Hybrid ML-driven framework to predict and mitigate noise in quantum circuits using Random Forest and MLP regressors. Generates, simulates, and analyzes quantum circuits under noisy conditions.
QNoiseNet is a Python-based project that combines quantum computing simulations and machine learning techniques to predict the impact of noise on quantum circuits. It:
- Generates random quantum circuits with variable qubits and gate configurations.
- Simulates quantum circuits using Qiskit Aer, both under ideal and noisy conditions.
- Creates a dataset of circuit features and output probability distributions.
- Trains Random Forest and MLP regressors to predict noise-free probability distributions from noisy simulations.
- Evaluates model performance using metrics like Mean Squared Error (MSE) and Fidelity.
- Visualizes probability distributions and performance comparisons.
- Random quantum circuit generator (2–5 qubits)

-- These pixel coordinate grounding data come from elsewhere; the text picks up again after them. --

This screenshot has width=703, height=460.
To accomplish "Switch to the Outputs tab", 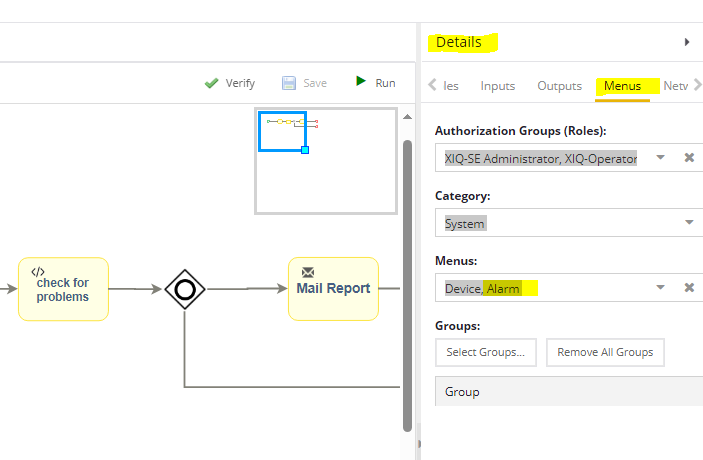I will (x=559, y=86).
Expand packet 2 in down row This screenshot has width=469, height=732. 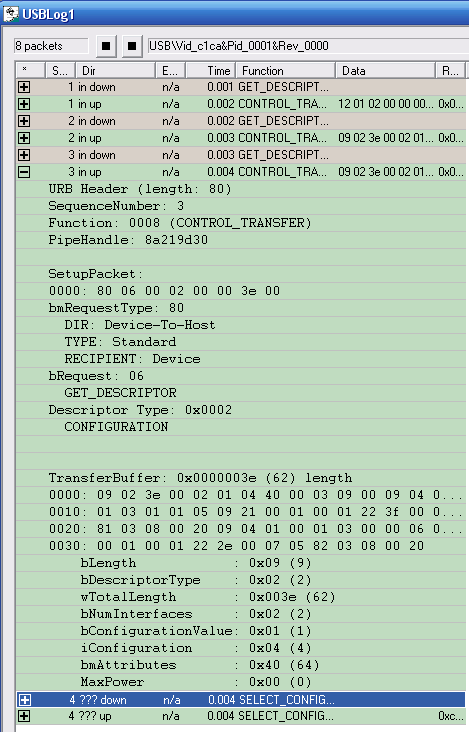point(24,121)
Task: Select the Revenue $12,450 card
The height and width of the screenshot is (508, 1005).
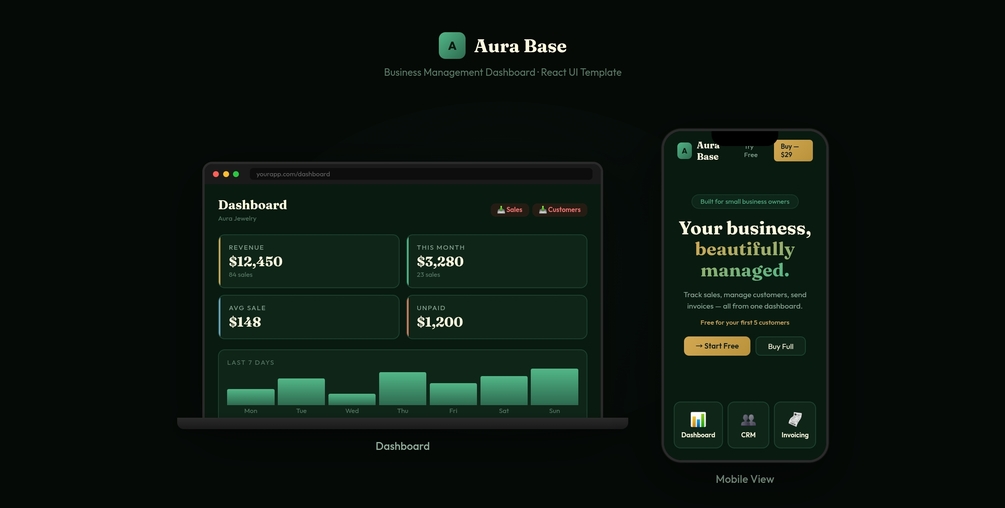Action: pos(309,261)
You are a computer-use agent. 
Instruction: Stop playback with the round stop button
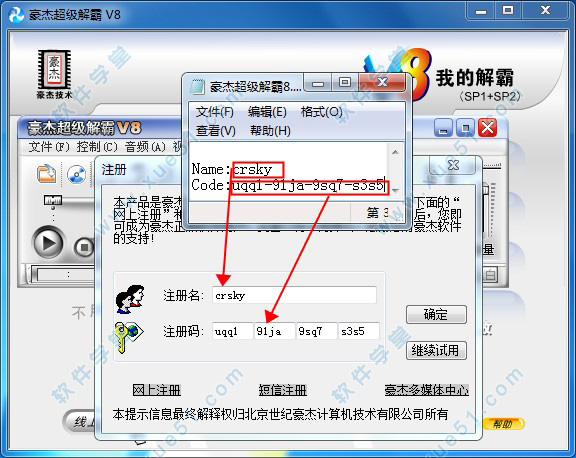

- Noisy circuit simulation with customizable noise models
- Dataset generation and storage (
training_data.csv) - ML training (Random Forest & MLP) and prediction
- Fidelity and MSE-based performance evaluation
- Probability distribution visualization
git clone https://github.com/yourusername/QNoiseNet.git
cd QNoiseNet
python -m venv venv
source venv/bin/activate # On Windows: venv\Scripts\activate
pip install -r requirements.txt